Ik las onlangs dat door het teveel aan stikstof in de lucht er steeds meer koolmezen geboren worden met kromme pootjes. Die sterven in het nest. Las ook dat de tapuit al helemaal verdwenen is uit ons landschap. Ik moet eerlijk zeggen dat ik de tapuit niet mis. Want ik herkende het beestje toch al niet. De koolmees zou ik wel missen; zijn ritmische liedjes maken sombere maanden als januari en februari draaglijk. Dus ik ben vóór dat bomenplan. Lijkt me sowieso niet leuk om met kromme poten geboren te worden.
De natuur is mooi en wreed tegelijk. Zondagnacht werd de stilte verstoord door een ijselijke schreeuw. Een dier in stervensnood, dacht ik, toen ik rechtop in bed zat. Toen klonk nóg zo’n schreeuw.
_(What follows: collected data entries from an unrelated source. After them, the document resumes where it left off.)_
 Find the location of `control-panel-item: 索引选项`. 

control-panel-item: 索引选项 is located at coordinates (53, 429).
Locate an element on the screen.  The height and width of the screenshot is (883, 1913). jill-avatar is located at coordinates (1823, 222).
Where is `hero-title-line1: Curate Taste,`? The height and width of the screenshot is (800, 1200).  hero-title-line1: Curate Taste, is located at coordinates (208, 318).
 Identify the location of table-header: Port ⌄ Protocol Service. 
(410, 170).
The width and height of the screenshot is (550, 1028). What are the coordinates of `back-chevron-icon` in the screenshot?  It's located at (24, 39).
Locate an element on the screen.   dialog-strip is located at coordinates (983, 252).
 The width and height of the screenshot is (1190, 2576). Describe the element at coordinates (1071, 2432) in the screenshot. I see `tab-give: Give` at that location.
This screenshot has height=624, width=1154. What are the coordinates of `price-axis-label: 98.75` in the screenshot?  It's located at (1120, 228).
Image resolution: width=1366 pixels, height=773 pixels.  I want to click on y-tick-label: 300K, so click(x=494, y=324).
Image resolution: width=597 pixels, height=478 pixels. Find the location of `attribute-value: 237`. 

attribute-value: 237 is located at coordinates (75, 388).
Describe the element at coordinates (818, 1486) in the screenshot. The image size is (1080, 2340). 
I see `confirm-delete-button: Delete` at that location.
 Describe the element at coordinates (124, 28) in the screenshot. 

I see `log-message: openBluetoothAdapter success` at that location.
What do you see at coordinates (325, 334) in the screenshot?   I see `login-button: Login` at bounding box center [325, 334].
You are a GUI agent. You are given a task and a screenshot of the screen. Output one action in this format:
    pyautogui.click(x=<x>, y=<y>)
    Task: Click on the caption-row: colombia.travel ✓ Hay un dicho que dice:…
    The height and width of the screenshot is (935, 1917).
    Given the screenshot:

Ik was er niet gerust op toen ik de volgende ochtend naar mijn kippenren liep. Het was er akelig stil. Ik herinnerde me de angstkreten en tegelijk zag ik de kadavers liggen. Ik laat de details achterwege, maar u mag van me aannemen dat de steenmarter zijn werk grondig had verricht. Eigen schuld, wist ik. Had ik het nachthok maar dicht moeten doen.
Wij mensen verklooien het allemaal zelf. Gelukkig wijst de natuur ons met harde hand terecht. Dus we gaan massaal bomen planten. En beter op onze kippen passen. Beloofd.